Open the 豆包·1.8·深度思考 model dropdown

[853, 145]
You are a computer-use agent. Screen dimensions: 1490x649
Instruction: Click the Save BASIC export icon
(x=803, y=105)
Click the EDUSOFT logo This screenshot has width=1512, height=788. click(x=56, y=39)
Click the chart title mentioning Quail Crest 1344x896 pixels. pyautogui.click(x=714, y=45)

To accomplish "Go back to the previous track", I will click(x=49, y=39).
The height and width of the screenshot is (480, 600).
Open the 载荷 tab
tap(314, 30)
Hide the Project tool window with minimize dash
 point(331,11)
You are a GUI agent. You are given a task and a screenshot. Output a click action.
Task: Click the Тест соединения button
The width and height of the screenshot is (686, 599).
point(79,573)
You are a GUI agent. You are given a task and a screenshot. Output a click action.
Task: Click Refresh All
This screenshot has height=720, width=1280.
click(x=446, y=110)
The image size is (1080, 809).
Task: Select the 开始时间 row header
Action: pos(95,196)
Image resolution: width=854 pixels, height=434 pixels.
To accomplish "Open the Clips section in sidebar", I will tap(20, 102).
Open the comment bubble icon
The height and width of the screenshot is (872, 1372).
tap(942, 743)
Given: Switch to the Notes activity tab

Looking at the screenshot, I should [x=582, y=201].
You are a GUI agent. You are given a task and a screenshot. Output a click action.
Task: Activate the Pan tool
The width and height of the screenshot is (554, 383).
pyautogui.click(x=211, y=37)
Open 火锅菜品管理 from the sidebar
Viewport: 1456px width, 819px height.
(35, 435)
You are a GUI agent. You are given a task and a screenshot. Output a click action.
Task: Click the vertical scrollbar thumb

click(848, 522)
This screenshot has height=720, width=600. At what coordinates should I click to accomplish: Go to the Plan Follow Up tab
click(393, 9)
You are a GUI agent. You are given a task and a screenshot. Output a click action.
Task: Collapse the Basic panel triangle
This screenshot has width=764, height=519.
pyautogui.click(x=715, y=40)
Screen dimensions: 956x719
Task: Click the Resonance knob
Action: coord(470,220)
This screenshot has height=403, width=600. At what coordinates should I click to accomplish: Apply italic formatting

---

AIM |
Rewrite all of the records above, changing every "GUI agent" to "desktop agent" and keeping everything else the same.

PROBLEM SOLUTION |
Open the 豆包·1.8·深度思考 model dropdown

[853, 145]
You are a computer-use agent. Screen dimensions: 1490x649
Instruction: Click the Save BASIC export icon
(x=803, y=105)
Click the EDUSOFT logo This screenshot has width=1512, height=788. click(x=56, y=39)
Click the chart title mentioning Quail Crest 1344x896 pixels. pyautogui.click(x=714, y=45)

To accomplish "Go back to the previous track", I will click(x=49, y=39).
The height and width of the screenshot is (480, 600).
Open the 载荷 tab
tap(314, 30)
Hide the Project tool window with minimize dash
 point(331,11)
You are a desktop agent. You are given a task and a screenshot. Output a click action.
Task: Click the Тест соединения button
The width and height of the screenshot is (686, 599).
point(79,573)
You are a desktop agent. You are given a task and a screenshot. Output a click action.
Task: Click Refresh All
This screenshot has height=720, width=1280.
click(x=446, y=110)
The image size is (1080, 809).
Task: Select the 开始时间 row header
Action: pos(95,196)
Image resolution: width=854 pixels, height=434 pixels.
To accomplish "Open the Clips section in sidebar", I will tap(20, 102).
Open the comment bubble icon
The height and width of the screenshot is (872, 1372).
tap(942, 743)
Given: Switch to the Notes activity tab

Looking at the screenshot, I should [x=582, y=201].
You are a desktop agent. You are given a task and a screenshot. Output a click action.
Task: Activate the Pan tool
The width and height of the screenshot is (554, 383).
pyautogui.click(x=211, y=37)
Open 火锅菜品管理 from the sidebar
Viewport: 1456px width, 819px height.
(35, 435)
You are a desktop agent. You are given a task and a screenshot. Output a click action.
Task: Click the vertical scrollbar thumb

click(848, 522)
This screenshot has height=720, width=600. At what coordinates should I click to accomplish: Go to the Plan Follow Up tab
click(393, 9)
You are a desktop agent. You are given a task and a screenshot. Output a click action.
Task: Collapse the Basic panel triangle
This screenshot has width=764, height=519.
pyautogui.click(x=715, y=40)
Screen dimensions: 956x719
Task: Click the Resonance knob
Action: coord(470,220)
This screenshot has height=403, width=600. At what coordinates should I click to accomplish: Apply italic formatting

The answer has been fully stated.